Task: Return each of the following lines unchanged, including every record.

Task inputs:
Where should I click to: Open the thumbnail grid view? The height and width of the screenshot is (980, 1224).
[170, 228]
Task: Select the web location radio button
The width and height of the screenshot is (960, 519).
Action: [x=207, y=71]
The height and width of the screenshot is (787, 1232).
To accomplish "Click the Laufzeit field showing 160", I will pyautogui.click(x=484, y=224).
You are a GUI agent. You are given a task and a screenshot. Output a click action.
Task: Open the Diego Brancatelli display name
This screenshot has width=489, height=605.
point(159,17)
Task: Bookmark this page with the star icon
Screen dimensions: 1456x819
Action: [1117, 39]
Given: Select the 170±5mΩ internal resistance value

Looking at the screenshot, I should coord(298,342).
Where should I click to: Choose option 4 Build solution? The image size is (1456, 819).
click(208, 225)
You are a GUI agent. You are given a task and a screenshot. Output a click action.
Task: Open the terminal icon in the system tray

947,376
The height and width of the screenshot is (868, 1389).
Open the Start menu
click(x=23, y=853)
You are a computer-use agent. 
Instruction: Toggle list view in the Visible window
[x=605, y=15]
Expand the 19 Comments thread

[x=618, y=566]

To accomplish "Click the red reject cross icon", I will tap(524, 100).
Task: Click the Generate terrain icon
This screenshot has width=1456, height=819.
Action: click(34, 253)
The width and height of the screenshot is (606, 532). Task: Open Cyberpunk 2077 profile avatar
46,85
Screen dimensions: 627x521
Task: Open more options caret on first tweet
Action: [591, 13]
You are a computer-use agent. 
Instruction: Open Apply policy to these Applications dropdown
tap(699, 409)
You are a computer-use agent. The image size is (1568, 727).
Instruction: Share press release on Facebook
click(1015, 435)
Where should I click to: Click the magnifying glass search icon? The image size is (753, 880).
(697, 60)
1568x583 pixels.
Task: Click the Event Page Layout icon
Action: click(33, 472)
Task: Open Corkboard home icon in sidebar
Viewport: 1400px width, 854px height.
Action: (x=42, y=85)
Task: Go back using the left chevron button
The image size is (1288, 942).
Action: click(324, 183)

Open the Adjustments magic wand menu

Output:
Where should I click to: Open the thumbnail grid view? The height and width of the screenshot is (980, 1224).
[170, 228]
Task: Select the web location radio button
The width and height of the screenshot is (960, 519).
Action: [x=207, y=71]
The height and width of the screenshot is (787, 1232).
To accomplish "Click the Laufzeit field showing 160", I will pyautogui.click(x=484, y=224).
You are a GUI agent. You are given a task and a screenshot. Output a click action.
Task: Open the Diego Brancatelli display name
This screenshot has width=489, height=605.
point(159,17)
Task: Bookmark this page with the star icon
Screen dimensions: 1456x819
Action: [1117, 39]
Given: Select the 170±5mΩ internal resistance value

Looking at the screenshot, I should coord(298,342).
Where should I click to: Choose option 4 Build solution? The image size is (1456, 819).
click(208, 225)
You are a GUI agent. You are given a task and a screenshot. Output a click action.
Task: Open the terminal icon in the system tray

947,376
The height and width of the screenshot is (868, 1389).
Open the Start menu
click(x=23, y=853)
You are a computer-use agent. 
Instruction: Toggle list view in the Visible window
[x=605, y=15]
Expand the 19 Comments thread

[x=618, y=566]

To accomplish "Click the red reject cross icon", I will tap(524, 100).
Task: Click the Generate terrain icon
This screenshot has width=1456, height=819.
Action: click(34, 253)
The width and height of the screenshot is (606, 532). Task: Open Cyberpunk 2077 profile avatar
46,85
Screen dimensions: 627x521
Task: Open more options caret on first tweet
Action: [591, 13]
You are a computer-use agent. 
Instruction: Open Apply policy to these Applications dropdown
tap(699, 409)
You are a computer-use agent. The image size is (1568, 727).
Instruction: Share press release on Facebook
click(1015, 435)
Where should I click to: Click the magnifying glass search icon? The image size is (753, 880).
(697, 60)
1568x583 pixels.
Task: Click the Event Page Layout icon
Action: click(33, 472)
Task: Open Corkboard home icon in sidebar
Viewport: 1400px width, 854px height.
Action: (x=42, y=85)
Task: Go back using the left chevron button
The image size is (1288, 942).
Action: click(324, 183)

Open the Adjustments magic wand menu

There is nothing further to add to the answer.